Figure 1. shows that without conditioning on $Y$, $X$ and $Z$ are dependent with a nonlinear relationship.

Figure 1. Pairwise correaltion plot among X, Y, and Z. It is clear that X and Z have nonlinear and nonmonotoic relationship.
import numpy as np
from alibi.explainers import ALE, plot_ale
from sklearn.linear_model import LinearRegression
from sklearn.ensemble import GradientBoostingRegressor
from sklearn.neural_network import MLPRegressor
from pygam import LinearGAM, s

models = [LinearRegression(), 
          LinearGAM(s(0)+s(1), max_iter=1000, tol=0.0000001)]
[,Y) , axis=1), Z) for m in models]
fig, axes = plt.subplots(3,2, sharey=True, figsize=(6, 10))
for description, m, ax in zip(['Linear Regression', 
                               'GAM'], models, axes):
    ale = ALE(m.predict, feature_names=['X','Y'], target_names=['Z'])
    ale_exp = ale.explain(np.stack((X,Y), axis=1), min_bin_points=10)
    plot_ale(ale_exp, ax=ax, n_cols=2)

The ALE (accumulated local effects) plots in Figure 1 reveal that X and Z are independent when Y is included in the regression in the case of non-linear models, while the linear model shows dependence of Z on X, as it cannot account for the nonlinearity in the data.
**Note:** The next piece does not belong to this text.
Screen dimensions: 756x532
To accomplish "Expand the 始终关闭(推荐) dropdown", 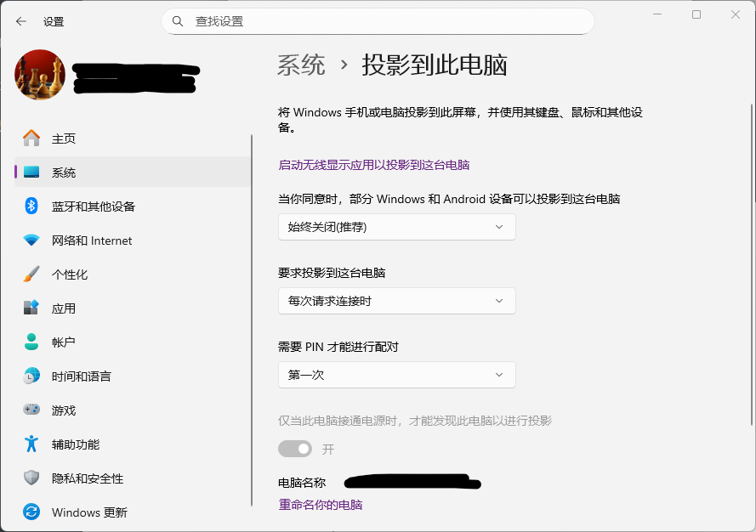I will click(x=396, y=227).
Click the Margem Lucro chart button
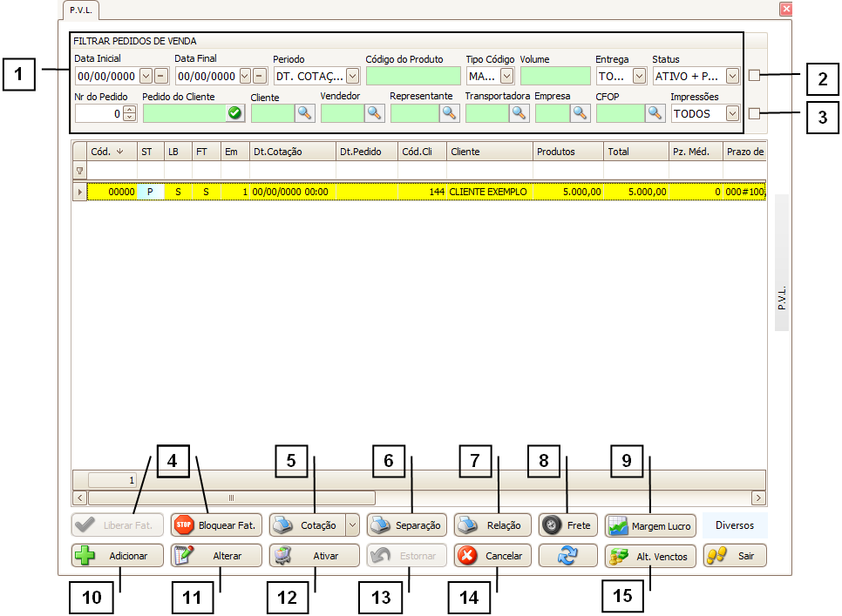Image resolution: width=842 pixels, height=616 pixels. coord(650,525)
Figure 2. ALE plots of Z's dependnce on X and Y, for three regression models: linear regression (top), Gradient Boosting Regressor (middle) and GAM (bottom). For the nonlinear regression models X and Z are independent, indicated by the flat line, whereas the linear model shows dependnce between X and Z because the model is incapable of handle the nonlineariaty in the data.

Confounder DAG

In the DAG with a confounder, $X$ and $Y$ are independent when conditioned on $Z$; mathematically, this is

\[P(X,Y \mid Z) = P(X\mid Z) P(Y\mid Z),\]
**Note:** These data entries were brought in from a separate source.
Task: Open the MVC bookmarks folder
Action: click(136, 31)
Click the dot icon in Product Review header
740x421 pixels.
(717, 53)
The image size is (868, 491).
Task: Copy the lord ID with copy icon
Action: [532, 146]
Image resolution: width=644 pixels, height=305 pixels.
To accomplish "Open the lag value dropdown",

Again we generate some data. The relationships among $X$, $Y$ and $Z$ are linear.

n = 500
noise = 0.2
Z = np.random.randn(n)
X = 3*Z + noise*np.random.randn(n)
Y = -Z + noise**np.random.rand(n)

Figure 3 shows that without conditioning on the confounder $Z$, $X$ and $Y$ are depenent.

Figure 3. Pairwise correaltion plot among X, Y, and Z. It is clear that X and Z have linear relationship.

We regress $Y$ on $X$ and $Z$. As shown in Figure 4, when conditioned on the confounder $Z$, $X$ and $Y$ are independent.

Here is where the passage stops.